Handling missing variables.

The right thing to do will depend on whether you believe that your data is what they call "missing at random" or not. This is a good assumption if, say, the physical experiment used to derive some observations has a failure probability p; it is not a good assumption in, say, the collaborative filtering setting, where people are much more likely e.g. to rate movies that they really like or they really hate, thus skewing the observed score distribution in a non-uniform manner. Ben Marlin dealt extensively with this problem in his PhD thesis (available from his web page).

While single imputation can be misleading, multiple imputation is probably the most statistically sound and generalizable approach to missing data. It is not always practical, given very sparse data, but it is theoretically justified and works across many types of problems. The key is to impute multiple times -- often a few times will do -- to properly incorporate uncertainty and to carefully specify your imputation model, particularly if your missing data mechanism is not ignorable.

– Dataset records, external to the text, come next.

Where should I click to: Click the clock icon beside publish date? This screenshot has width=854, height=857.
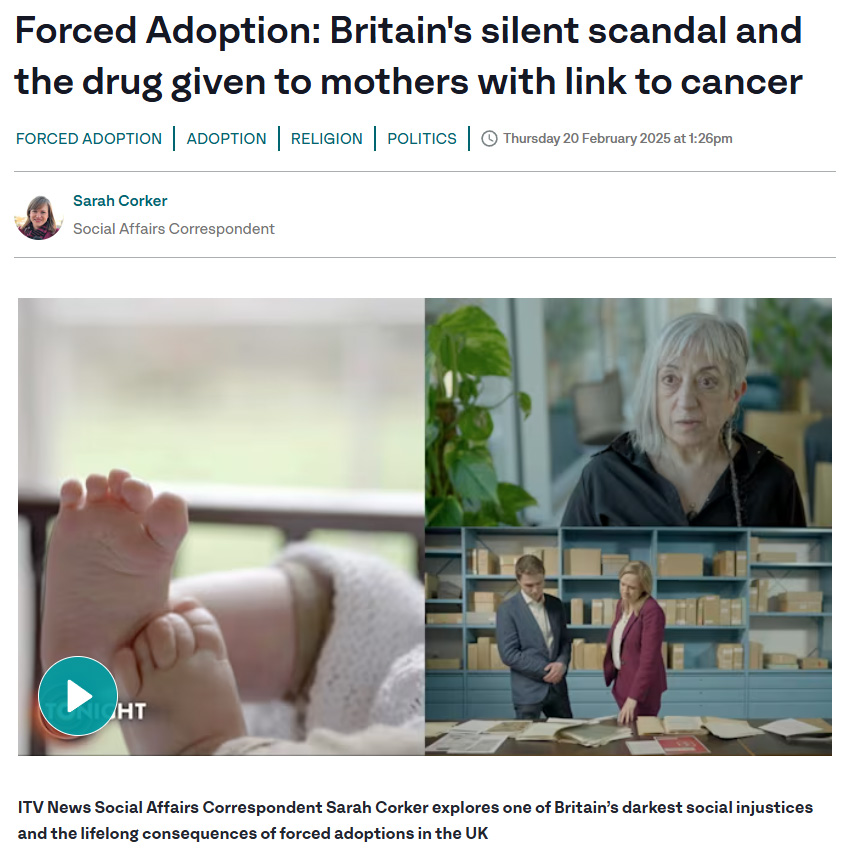tap(489, 139)
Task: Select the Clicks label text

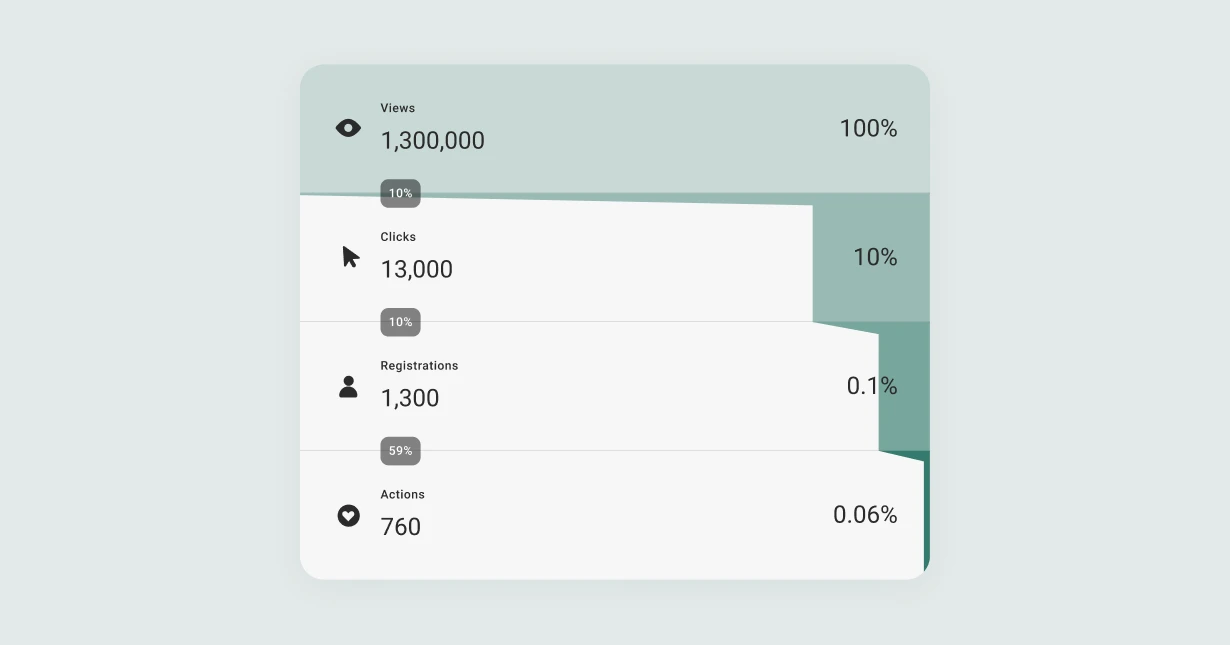Action: pos(398,237)
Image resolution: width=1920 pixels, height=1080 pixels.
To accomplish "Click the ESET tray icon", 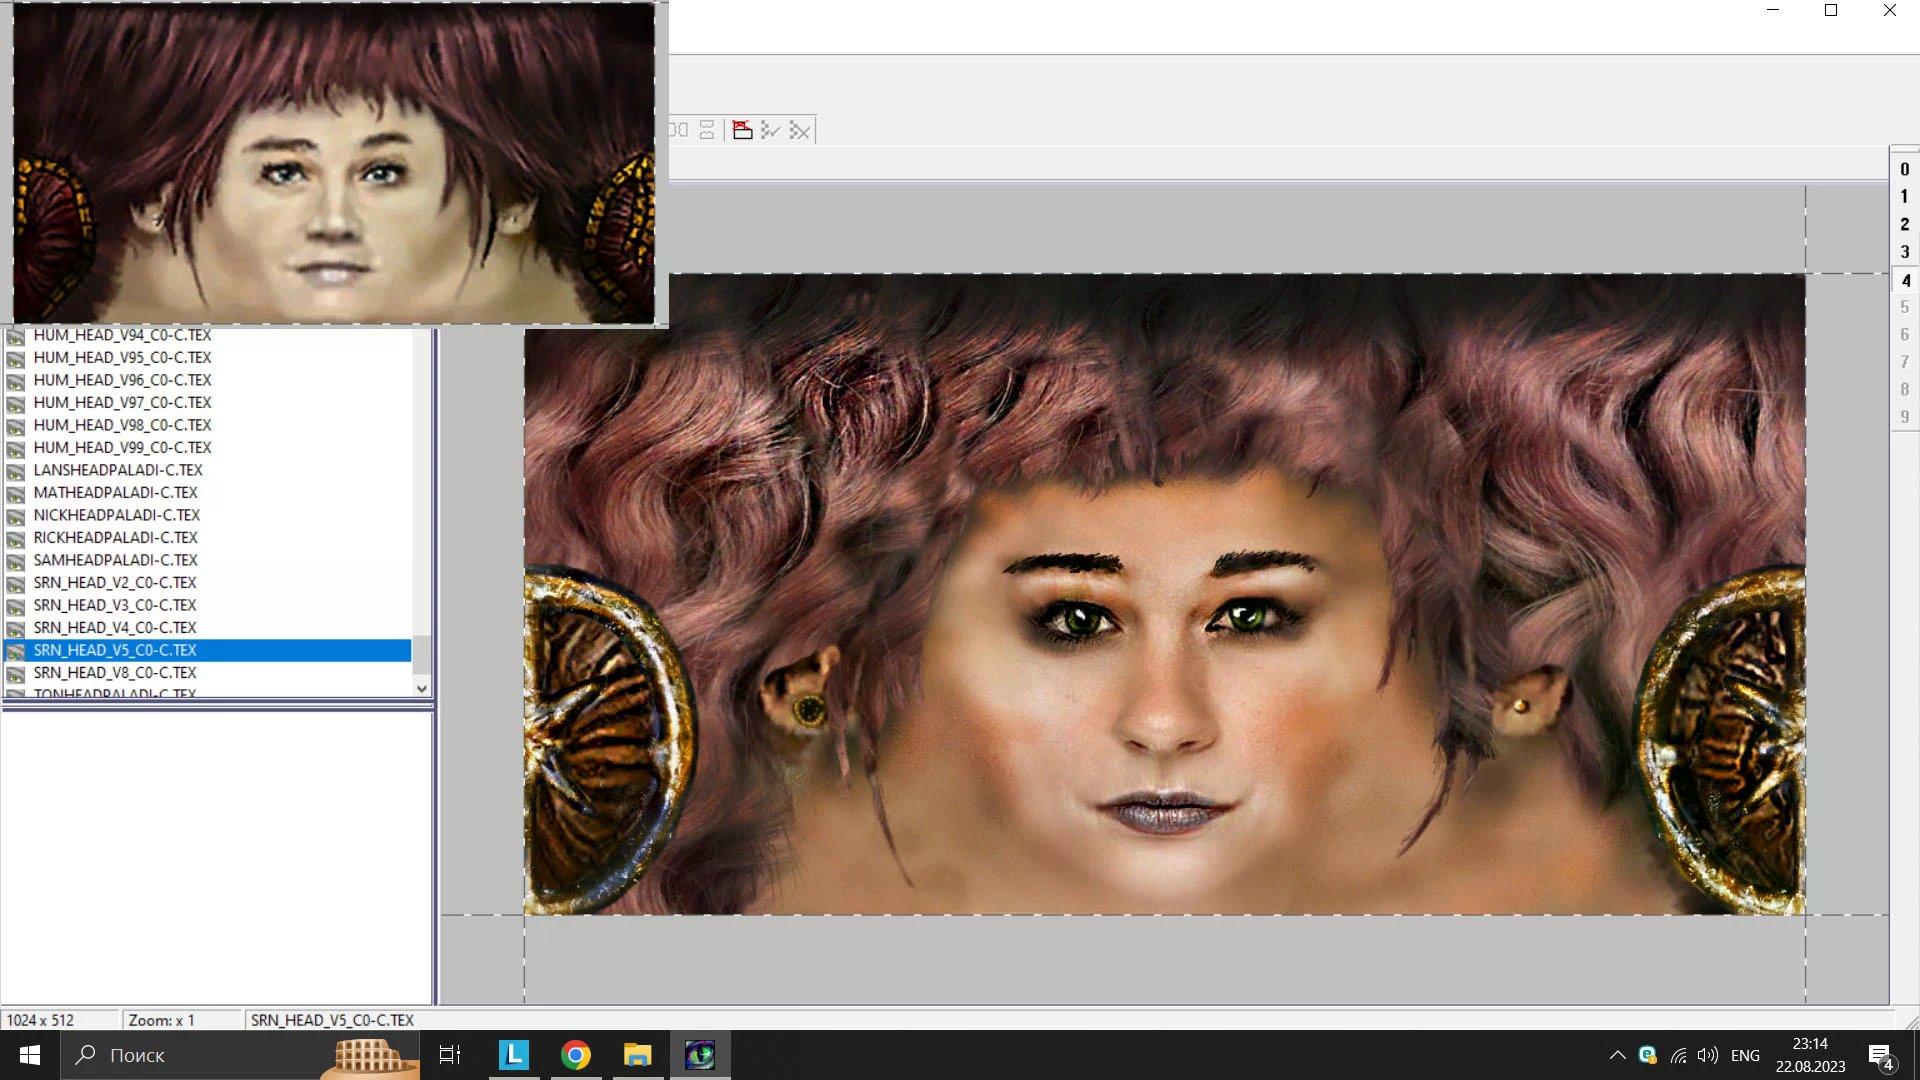I will tap(1647, 1055).
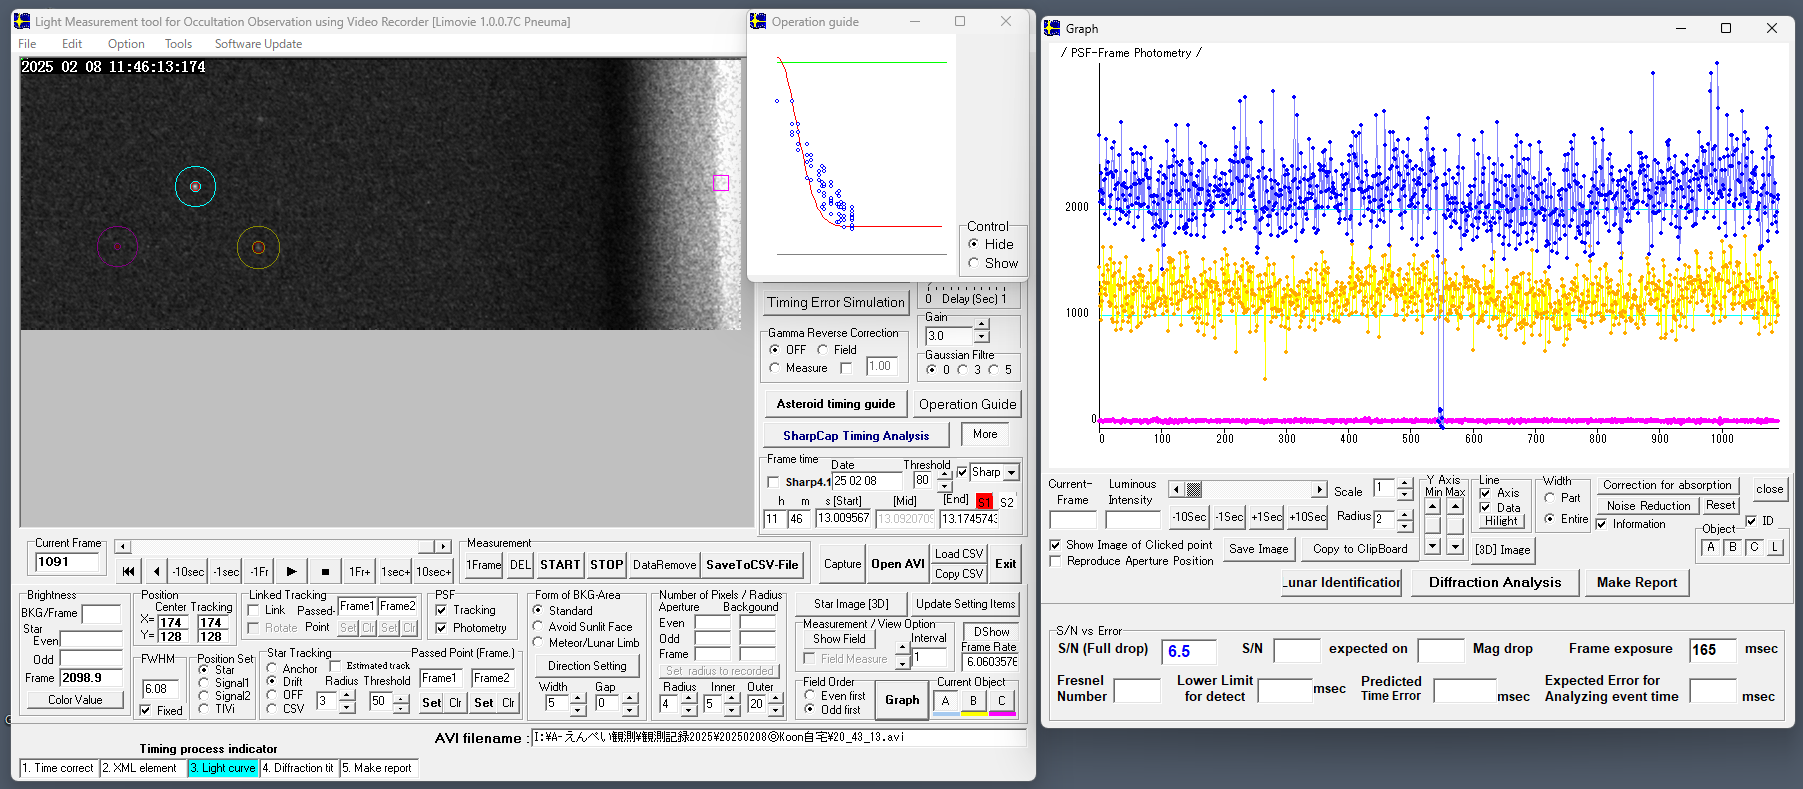1803x789 pixels.
Task: Jump to first frame with rewind button
Action: tap(128, 571)
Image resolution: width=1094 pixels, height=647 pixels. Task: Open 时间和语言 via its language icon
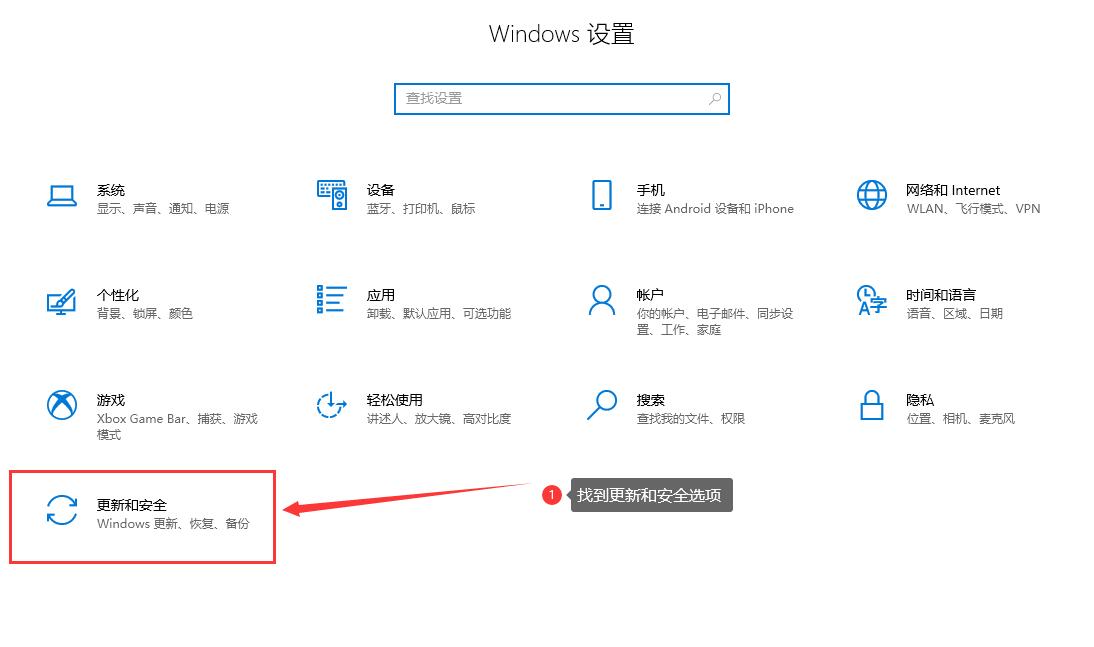pyautogui.click(x=872, y=300)
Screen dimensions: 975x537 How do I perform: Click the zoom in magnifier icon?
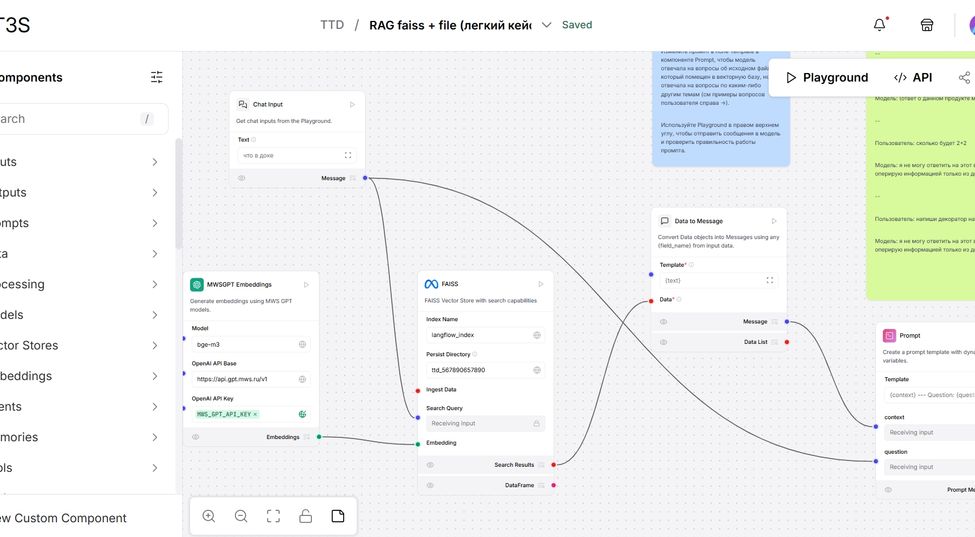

If you're lucky, you can marginalize out the missing data directly. But this rarely is possible in models I've worked with and even when it can be done it typically is not worth the effort. Multiple imputation effectively marginalizes out the missing data from the final analysis through simulation.

If you are working with a probabilistic model[1] you might be able to marginalize out the missing features, either in closed form or by sampling. David Knowles has an interesting series of blog posts on the subject, specifically applied to infinite factor analysis models (aka Indian Buffet Process).

[1] A nice reference is Probabilistic Graphical Models by Daphne Koller and Nir Friedman.

I tend to use linear classifiers trained via online learning algorithms (perceptron, passive aggressive, SGD). These algorithms are surprisingly robust to noise (approximations, missing variables, etc) if that noise is present during training. One thing I found works well is to randomly drop a subset of the features (or treat their values as 0) for each instance considered during training. You can also view this as a type of regularization or related to feature bagging (ala http://homepages.inf.ed.ac.uk/csutton/publications/bags-hlt2006.pdf). This trick certainly helps with missing values, and because of the regularization sometimes even results in improved performance.

If you really think the pattern of missing and non missing features is in itself important you can model it directly. Some people in the netflix prize found it useful to use a predictor that factorized a binary version of the user ratings matrix, where an entry was 1 if the user rated that movie and 0 otherwise. I recall reading somewhere that this complemented nicely the results one got from factorizing the actual user ratings matrix, where each cell has the rating that user gave that movie. I didn't find the original reference I read at the time, but this paper seems to describe this.